Design: A semi-prospective case control study in which women attending antenatal clinics were invited to undergo hypnotherapy.
Subjects: One hundred twenty-six primigravid women with 300 age matched controls, and 136 parous women having their second baby with 300 age matched controls. Only women who had spontaneous deliveries were included.
Setting: Aberdare District Maternity Unit, Mid Glamorgan, Wales.
Intervention: Six sessions of hypnotherapy given by a trained medical hypnotherapist during pregnancy.
Outcome measures: Analgesic requirements, duration of first and second stages of labour.

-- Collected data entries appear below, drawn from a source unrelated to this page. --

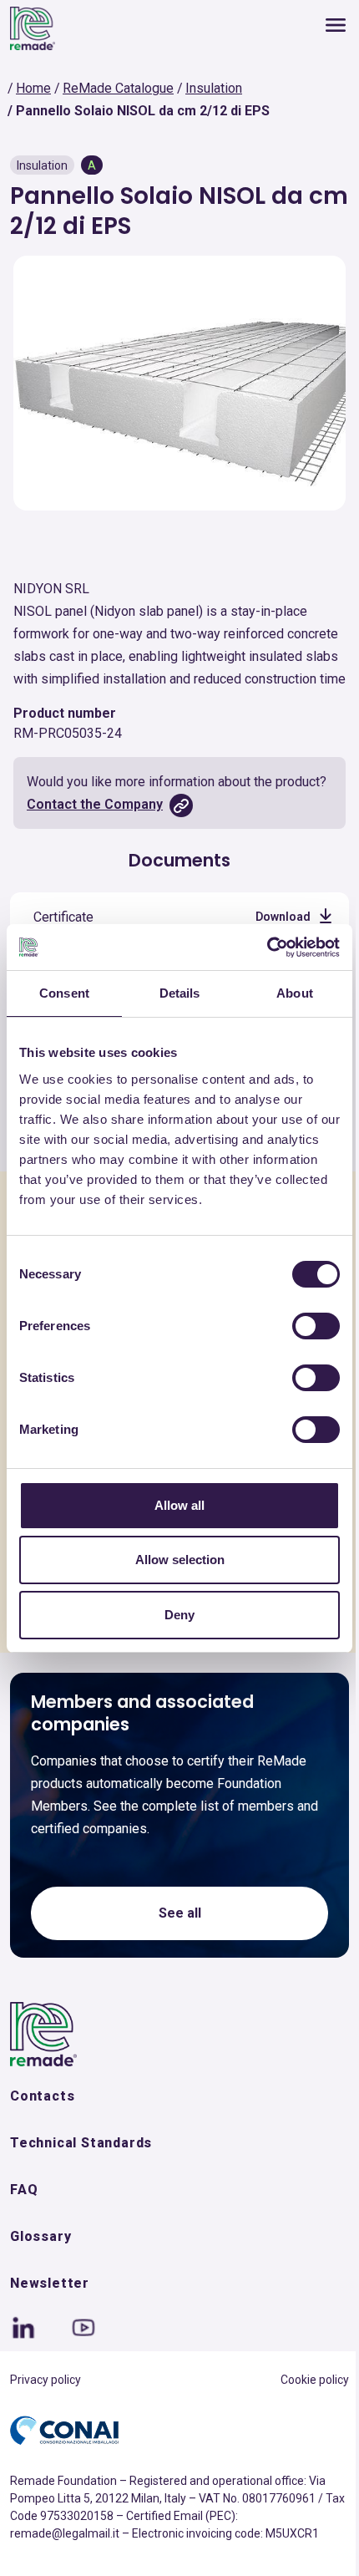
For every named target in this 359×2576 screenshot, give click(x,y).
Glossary (40, 2236)
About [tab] (294, 993)
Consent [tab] (64, 993)
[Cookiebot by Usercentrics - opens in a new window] (267, 947)
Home (33, 88)
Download (283, 916)
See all (180, 1913)
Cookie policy (315, 2379)
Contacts (42, 2096)
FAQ (24, 2189)
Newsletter (49, 2283)
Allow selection (180, 1559)
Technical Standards (81, 2143)
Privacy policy (45, 2379)
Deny (179, 1615)
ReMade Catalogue (118, 88)
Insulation (213, 88)
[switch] (316, 1326)
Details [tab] (179, 993)
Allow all (179, 1505)
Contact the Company (95, 804)
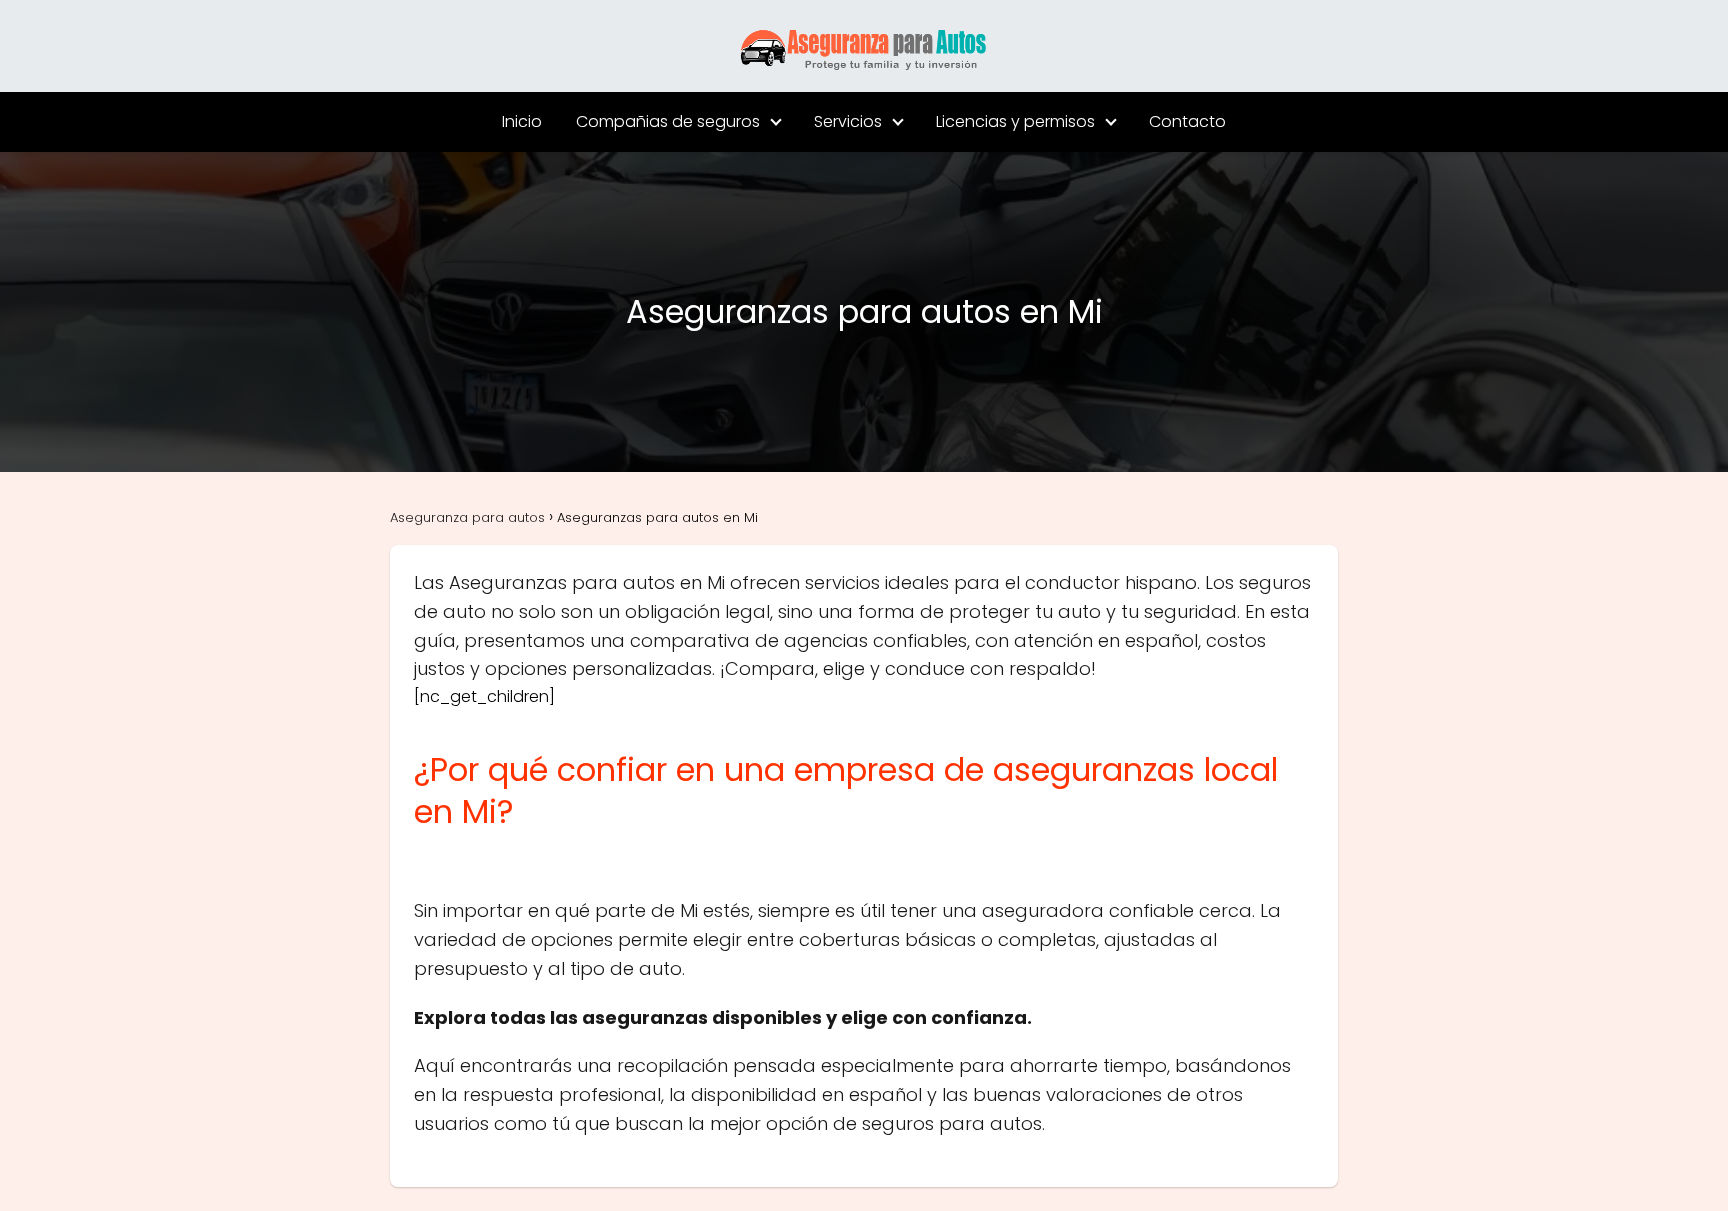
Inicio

Results: The mean lengths of the first stage of labour in the primigravid women was 6.4 h after hypnosis and 9.3 h in the control group (P < 0.0001); the mean lengths of the second stage were 37 min and 50 min, respectively (P < 0.001). In the parous women the corresponding values were 5.3 h and 6.2 h (P < 0.01); and 24 and 22 min (ns). The use of analgesic agents was significantly reduced (P < 0.001) in both hypnotised groups compared with their controls.
Conclusion: In addition to demonstrating the benefits of hypnotherapy, the study gives some insight into the relative proportions of mechanical and psychological components involved in the longer duration of labour in primigravid women.